魚を調理した経験も、スーパーの鮮魚売り場で買い物をする機会も少ない「若者」である学生が、マーケティング調査・分析、PR、商品開発、レシピ開発など、専門分野を活かして課題解決に向けた取り組みを行っています。
マーケティング調査・分析
若者の食生活などの現状を把握
常磐大学総合政策学部経営学科の学生は、常磐大学・大学院・短期大学の学生を対象に「意識調査」を実施。魚料理を食べる頻度や料理の種類、魚の調理ができるかなど、若者の意識や行動の傾向を調査。収集したデータは、若者に効果的なテーマやPR方法の企画に活用しています。
広報PR
マーケティング結果を元に若者ターゲットのPR動画制作・インスタでPRも
常磐大学総合政策学部経営学科の学生と、人間科学部健康栄養学科の学生がYoutubeやスーパーマーケットの店頭で使用するPR動画を制作。便利な調理サービスを紹介するRPG風動画や、簡単な魚料理レシピで競うクッキングバトル、コミカルなドラマ仕立ての動画など、学生ならではのユニークなアイデアが満載です。 また、地魚についての知識がない若者向けに、旬の地魚やレシピなどの情報をInstagramで発信。いいねやリーチ数を指標に反応の良いテーマを分析しました。
商品開発
学生企画の食味とデザインで商品化
健康栄養学科の学生とヨークベニマルの共同開発の第一弾として、茨城県産サバを使用したレトルト商品「IBARAKI SABA CURRY」と「IBARAKI SABA TOMATO」が誕生。学生が考案したレシピを元に試作を重ね、カレー味とトマト味が商品化。商品名やキャッチコピー、パッケージデザインも学生が意見を出し合って商品を完成させました。

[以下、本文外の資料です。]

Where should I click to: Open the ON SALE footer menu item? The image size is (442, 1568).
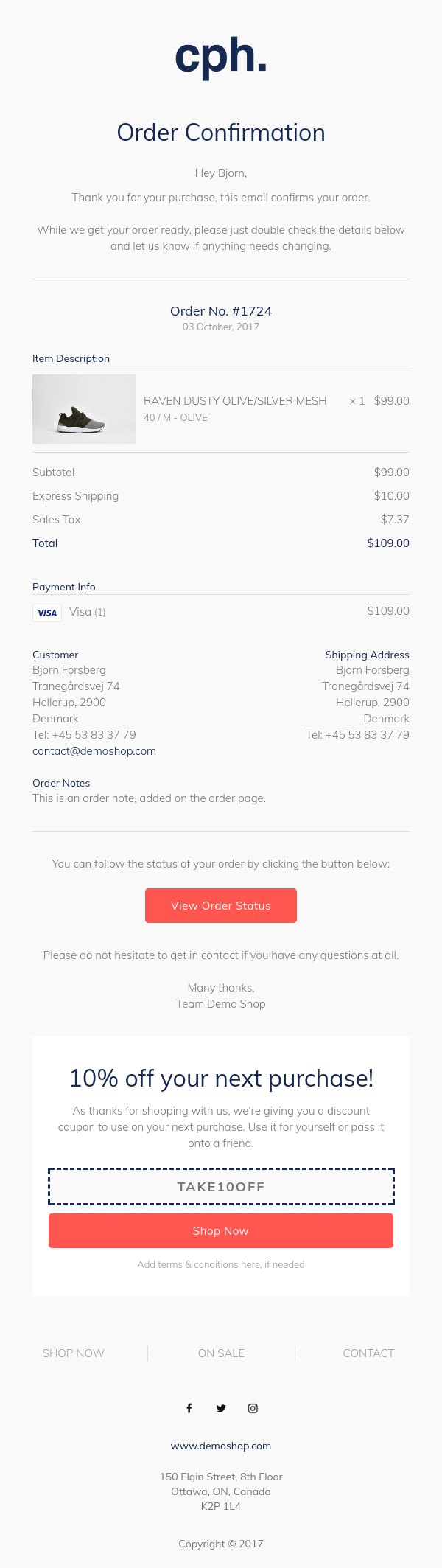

茨城県内のヨークベニマルで2021年6月より販売開始しています。
商品を使ったアレンジレシピも学生が考案。ヨークベニマルのホームページで公開中。
また、第二弾として、茨城県産のやりいかを使用した「IBARAKI YARIIKA MARINADE (いばらき やりいかマリネ」の販売を2022年10月より開始しました。前回同様、学生がレシピ、商品名、パッケージを考案。やりいかマリネは、茨城県産のやりいかを茨城県内の加工場でボイル加工、柔らかいやりいかの食感を最大限生かした柑橘系のマリネで、レモンとオレンジが入っている爽やかな味が特徴です。試作を重ね、誰にでも食べやすい味を目指して商品化されました。
レシピ開発
簡単調理でハードルをさげるレシピ
健康栄養学科の学生が、県産のサバを使った「手軽で美味しいサバ料理レシピ」を開発。簡単調理だけでなく、味付けも若者向けにアレンジしました。レシピ動画はスーパーの店頭でも活用中!